Remote KISS TNC

Treat a remote KISS server (LoRa digi, AGWPE, another graywolf, or any TNC speaking KISS-over-TCP) as a full graywolf channel — beacon into it, digipeat across it, iGate from it.

Overview

A remote KISS TNC is any device on your network that exposes a KISS-over-TCP server: the most common example is a LoRa APRS digipeater running the KISS server alongside its packet radio, but anything that speaks KISS-over-TCP qualifies (Direwolf in NCHANNEL mode, a second graywolf instance running a KISS server, an AGWPE-speaking TNC with a KISS translator, or a bespoke microcontroller project). Graywolf can dial that server as a client and stay connected across reconnects, treating the link as a first-class radio channel.

Written request 1:
Say whether each statement below agrees with the Remote KISS TNC text, answering yes or no and quoting the words of the text that decide it.
(a) Graywolf connects to the remote KISS server as a client.
(b) Only LoRa APRS digipeaters qualify as remote KISS TNCs.
(c) Graywolf can iGate from a remote KISS server.
Written request 2:
Rewrite the Remote KISS TNC text from "Treat a remote" up to and including "first-class radio channel.", changing "microcontroller" to "single-board computer".
Written request 3:
Answer these questions from the Remote KISS TNC text.
(a) What three things does the opening sentence say graywolf can do with a remote KISS server?
(b) What does the overview give as the most common example of a remote KISS TNC?
(c) In what mode is Direwolf listed as qualifying?

Dataset rows:

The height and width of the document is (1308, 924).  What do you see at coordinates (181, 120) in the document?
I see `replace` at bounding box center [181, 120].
---
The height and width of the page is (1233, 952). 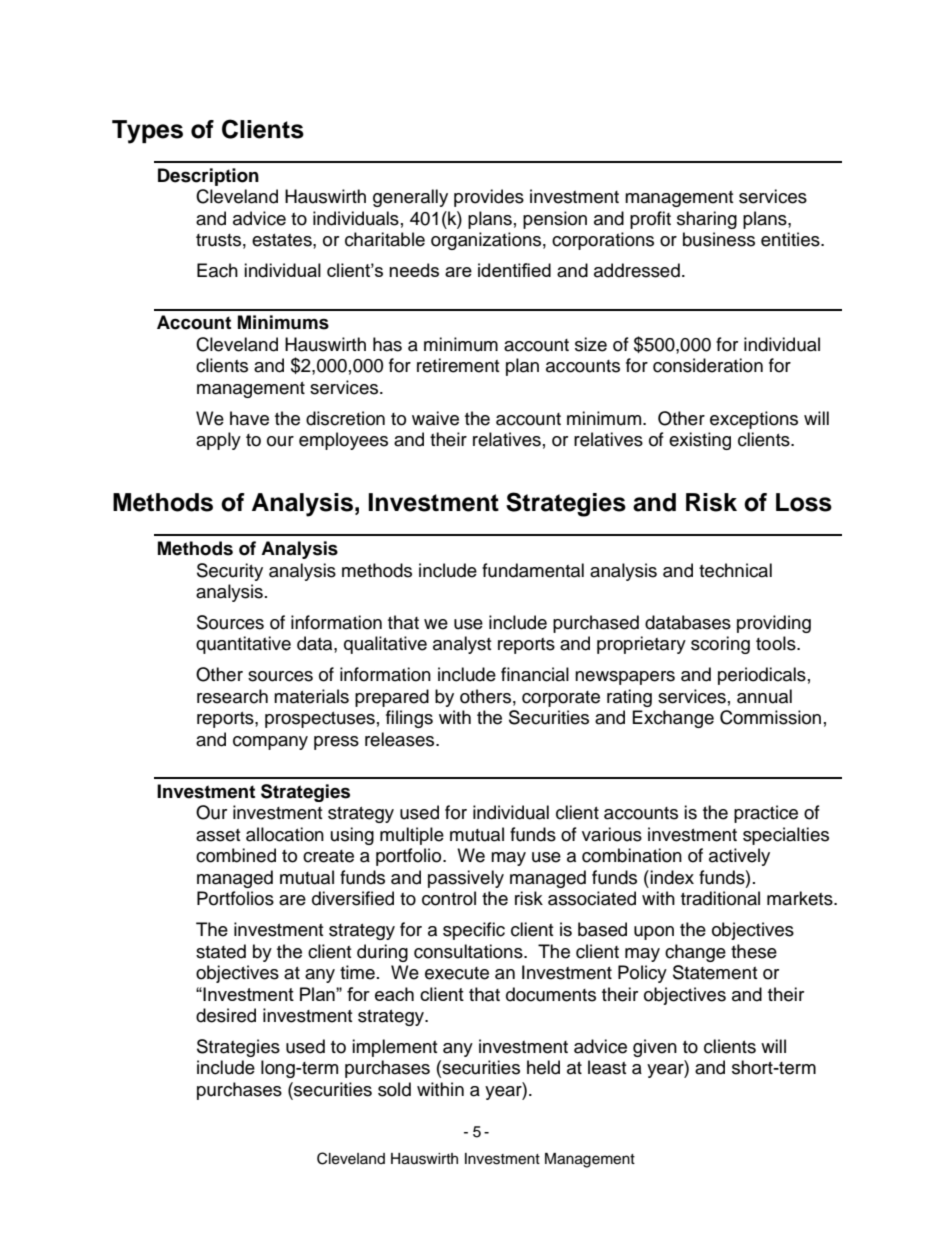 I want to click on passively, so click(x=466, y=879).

Right answer 1:
(a) Yes: "Graywolf can dial that server as a client"
(b) No: "anything that speaks KISS-over-TCP qualifies"
(c) Yes: "iGate from it"

Right answer 2:
Treat a remote KISS server (LoRa digi, AGWPE, another graywolf, or any TNC speaking KISS-over-TCP) as a full graywolf channel — beacon into it, digipeat across it, iGate from it.

Overview

A remote KISS TNC is any device on your network that exposes a KISS-over-TCP server: the most common example is a LoRa APRS digipeater running the KISS server alongside its packet radio, but anything that speaks KISS-over-TCP qualifies (Direwolf in NCHANNEL mode, a second graywolf instance running a KISS server, an AGWPE-speaking TNC with a KISS translator, or a bespoke single-board computer project). Graywolf can dial that server as a client and stay connected across reconnects, treating the link as a first-class radio channel.

Right answer 3:
(a) Beacon into it, digipeat across it, and iGate from it.
(b) A LoRa APRS digipeater running the KISS server alongside its packet radio.
(c) NCHANNEL mode.